Another reason institutional investors have shown a growing interest in cold storage is that the sector is still moving out of that niche status, Soto said. It presents a possibility for finding assets that are undervalued, and “that's where you can really look for long-term returns and really outperform your peers.”

One of the buildings that Brookfield purchased in its LA-area portfolio transaction has already been rehabbed and returned to the market for lease.  

“We’ve got tenants coming out of the woodwork,” said Trevor Gale, senior vice president at Kidder Mathews, which is marketing the space. 

The building is one of probably three on the market right now that is fully updated and turnkey, he said.

The list of prospective tenants offers a snapshot of the market from an occupier perspective, Gale said. One possible tenant is looking for space because it is expanding and needs additional space. Another was paying a third-party logistics company to use its cold storage space, but the renting company has seen its need for space swell to the point where it makes more sense to lease its own space — if it can find any.
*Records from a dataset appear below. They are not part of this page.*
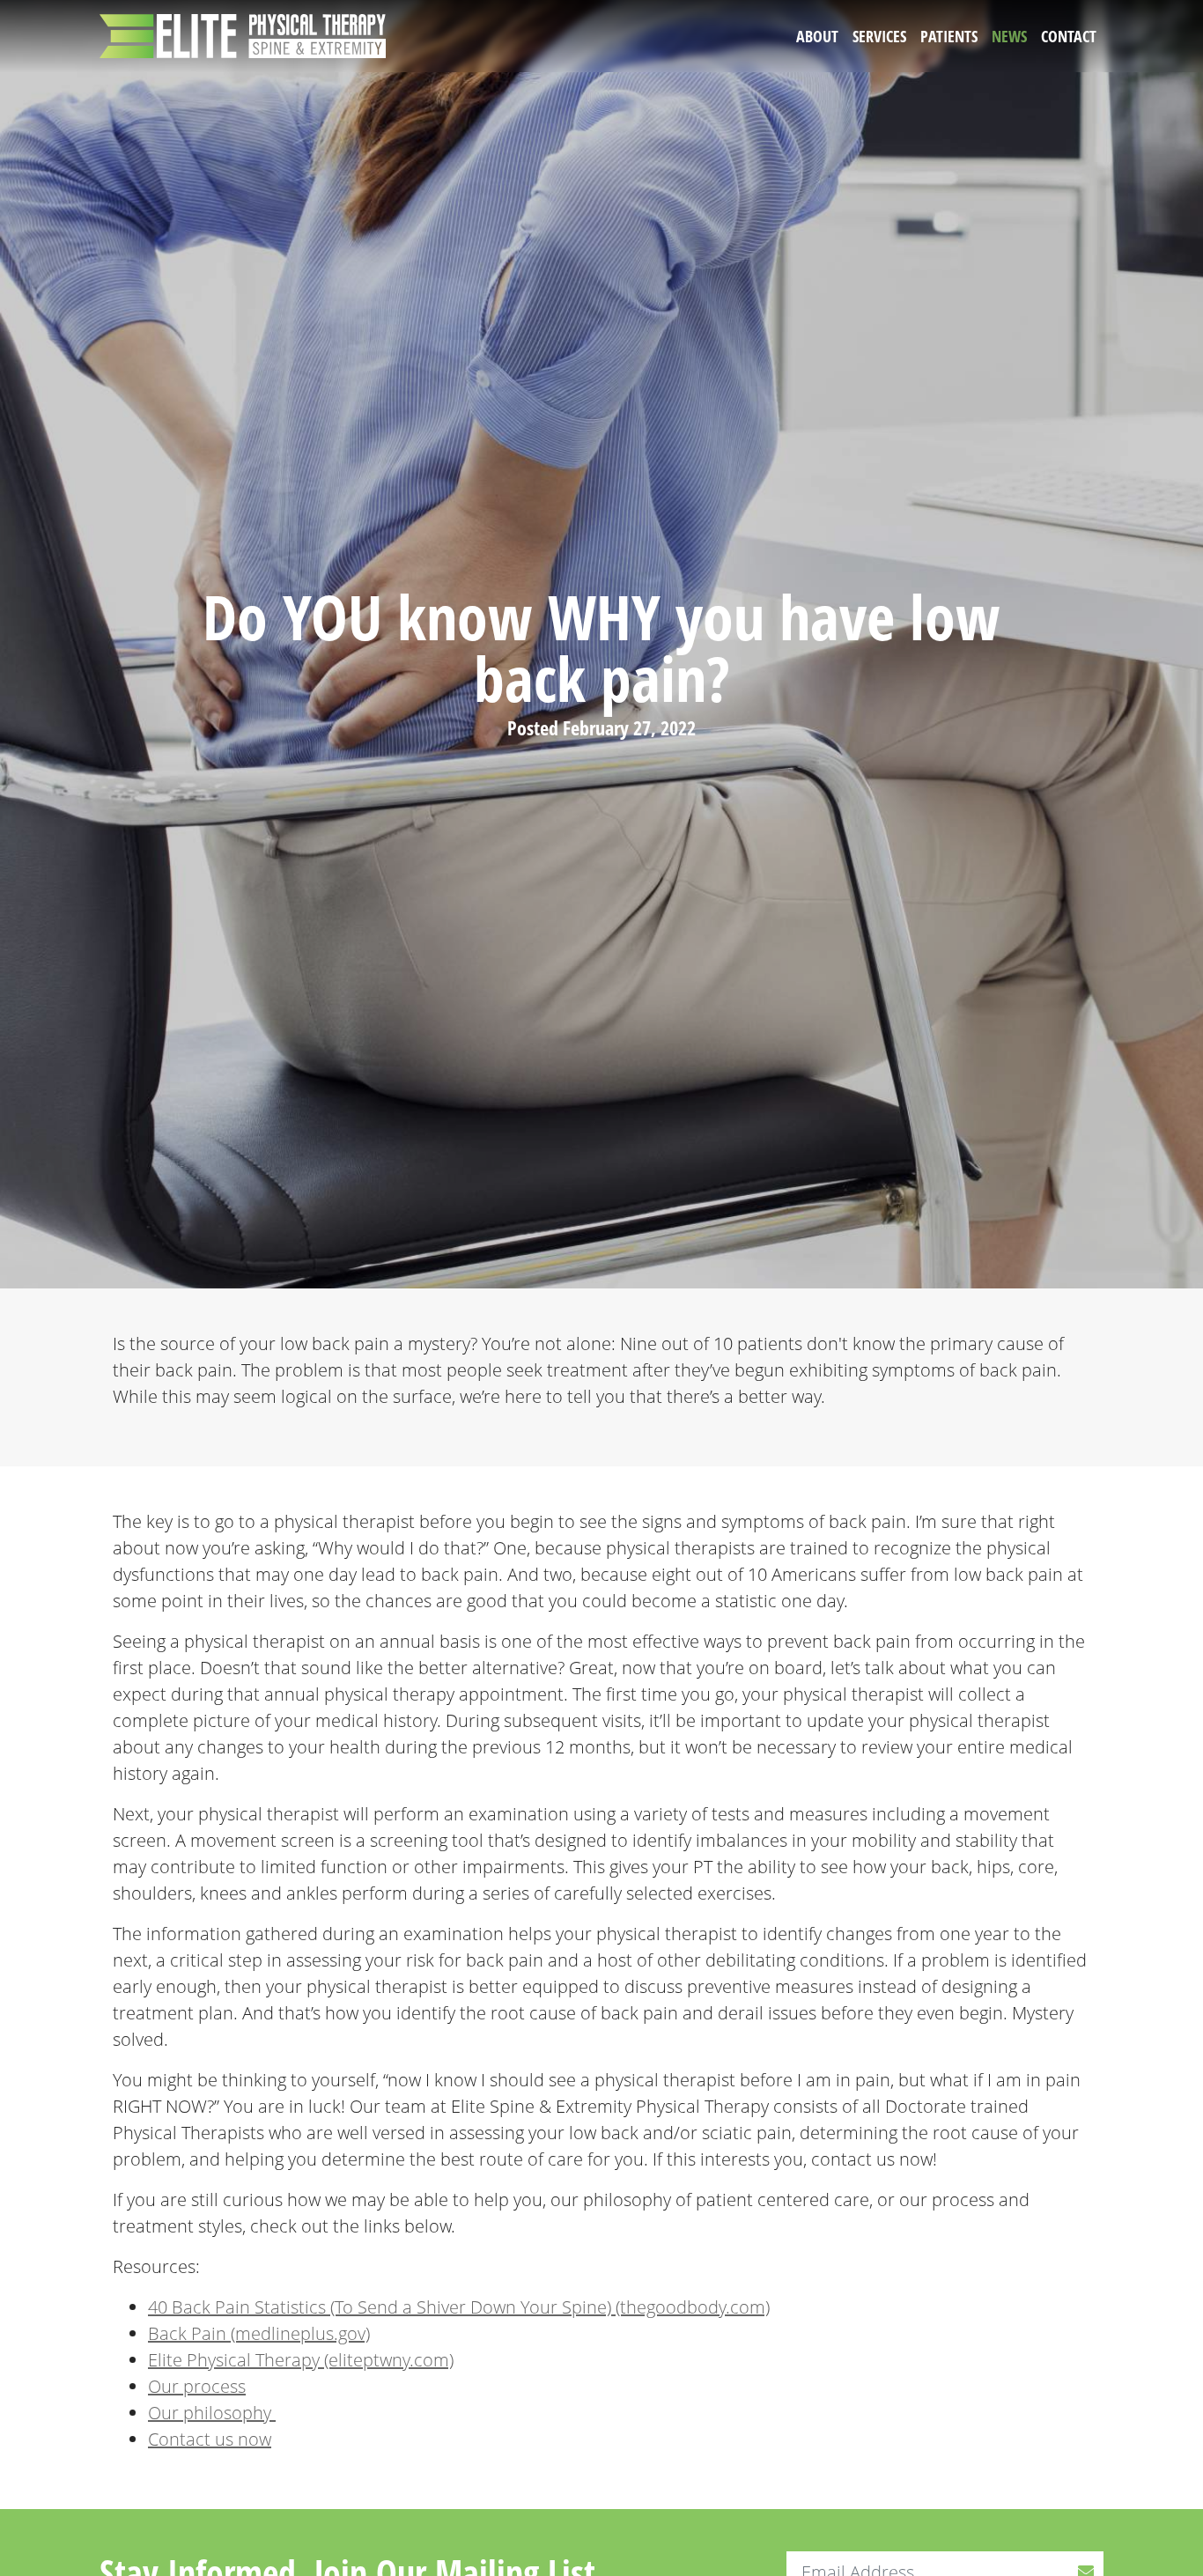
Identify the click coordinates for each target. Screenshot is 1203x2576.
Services (879, 36)
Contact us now (209, 2439)
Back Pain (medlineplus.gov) (259, 2333)
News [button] (1009, 36)
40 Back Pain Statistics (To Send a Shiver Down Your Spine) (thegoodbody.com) (459, 2307)
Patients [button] (949, 36)
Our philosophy (212, 2413)
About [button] (817, 36)
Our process (197, 2386)
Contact (1068, 36)
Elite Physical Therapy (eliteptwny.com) (301, 2360)
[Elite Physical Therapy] (243, 36)
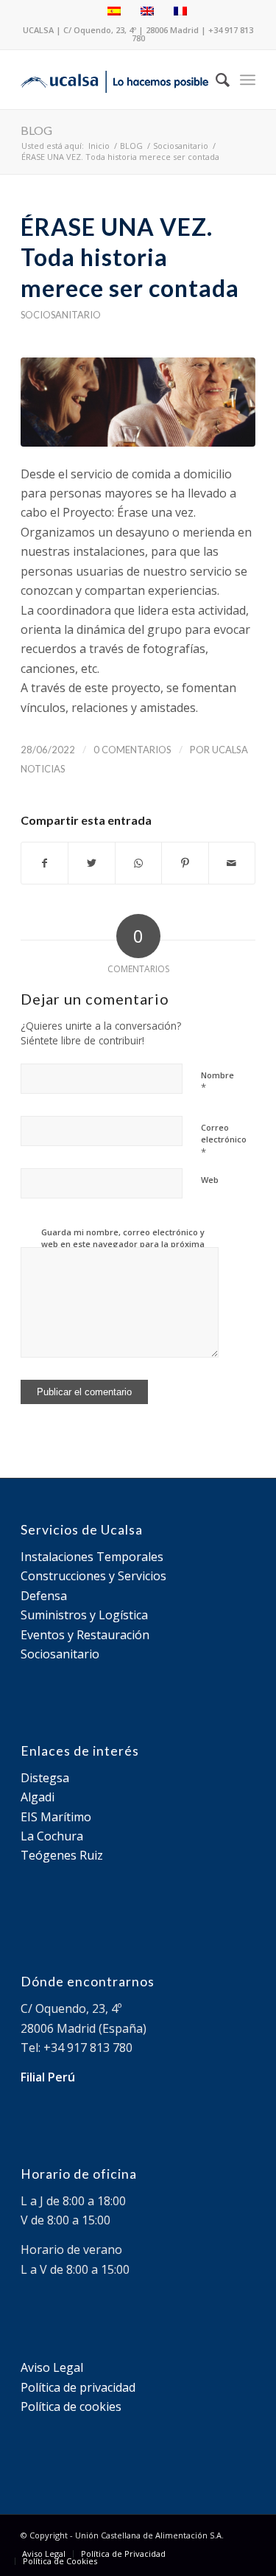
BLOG (36, 130)
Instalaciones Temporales (92, 1557)
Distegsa (45, 1778)
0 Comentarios (132, 749)
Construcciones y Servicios (93, 1576)
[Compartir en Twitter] (91, 863)
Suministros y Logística (84, 1615)
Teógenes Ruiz (62, 1855)
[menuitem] (215, 79)
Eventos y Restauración (85, 1635)
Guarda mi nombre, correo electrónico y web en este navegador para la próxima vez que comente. (123, 1244)
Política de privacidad (78, 2387)
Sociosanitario (61, 315)
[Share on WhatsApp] (138, 863)
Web (210, 1179)
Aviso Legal (52, 2367)
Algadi (37, 1797)
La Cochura (52, 1836)
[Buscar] (215, 79)
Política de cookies (71, 2406)
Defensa (44, 1596)
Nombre (217, 1082)
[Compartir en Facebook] (44, 863)
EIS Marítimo (56, 1817)
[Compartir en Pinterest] (185, 863)
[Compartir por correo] (232, 863)
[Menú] (247, 79)
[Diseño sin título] (138, 402)
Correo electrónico (224, 1140)
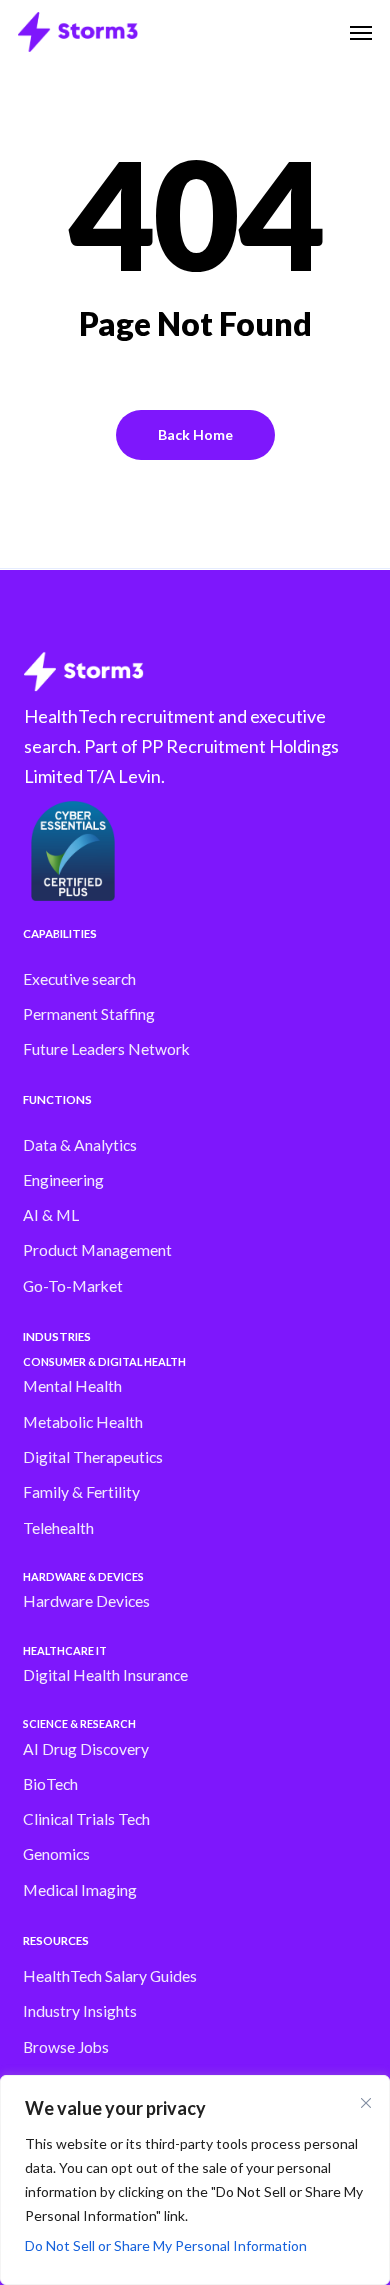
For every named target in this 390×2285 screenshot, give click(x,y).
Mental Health (72, 1386)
Both are food-related businesses. 

These companies are facing a new level of demand for their products and need space to keep up, but physical expansion potential is limited in the well-located central LA area, Gale said.

From a developer's perspective, there are challenges to building cold storage facilities on spec. The facilities are expensive and complicated to build, and the needs of a tenant can vary vastly from user to user. When new facilities are built, they are usually built for a specific tenant, as the requirements for each type of tenant can vary depending on the type of products being housed. 

In the Inland Empire, there are a fair number of newly built cold storage facilities, but in the central Los Angeles area, most of the cold storage facilities are older and in need of updating. The average age of cold storage facilities nationwide is 34 years, but especially in the central LA area, they can be even older, said Gale, who specializes in that area. 

Brookfield’s decision to refurbish an outdated facility and lease it out is something that is likely to become more common in the near future. An Avison Young forecast for Southern California in 2021 expected construction, especially rehabs of older facilities, to be robust in the coming year.